In vivo single-molecule tracking of voltage-gated calcium channels with split-fluorescent proteins in crispr-engineered c. elegans

Abstract

How voltage-gated calcium channels (VGCCs) mediate signal transductions in response to changes in membrane potential is primarily studied in in vitro and ex vivo systems via biochemical and electrophysiological methods. With the emergence of single-molecule (SM) fluorescence microscopy techniques, it is now possible to characterize the molecular organization and the biophysical dynamics of ion channels in cells with precisions on the order of a few nanometers. However, performing such SM measurements within excitable tissues in intact animals is challenging.
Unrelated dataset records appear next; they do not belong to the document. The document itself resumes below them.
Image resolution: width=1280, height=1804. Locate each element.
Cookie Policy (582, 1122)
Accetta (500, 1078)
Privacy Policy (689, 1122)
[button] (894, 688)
Here we describe protocols for an in vivo and tissue-specific SM imaging technique called complementation-activated light microscopy (CALM). By combining native expression of CRISPR-engineered split-fluorescent protein (split-FP) fusions and controlled fluorescence activation of split-FPs in vivo, CALM enables researchers to study the dynamics of individual calcium channels with a precision better than 30 nm directly within neuromuscular synapses of adult Caenorhabditis elegans (C. elegans) nematodes or at the sarcolemma of their body-wall muscle cells. With the availability of various split-FP spectral variants and of tissue-specific fluorescent markers, CALM can be extended to multicolor and nanoscale dynamic studies of virtually any membrane proteins and channels expressed at physiological levels in live animals.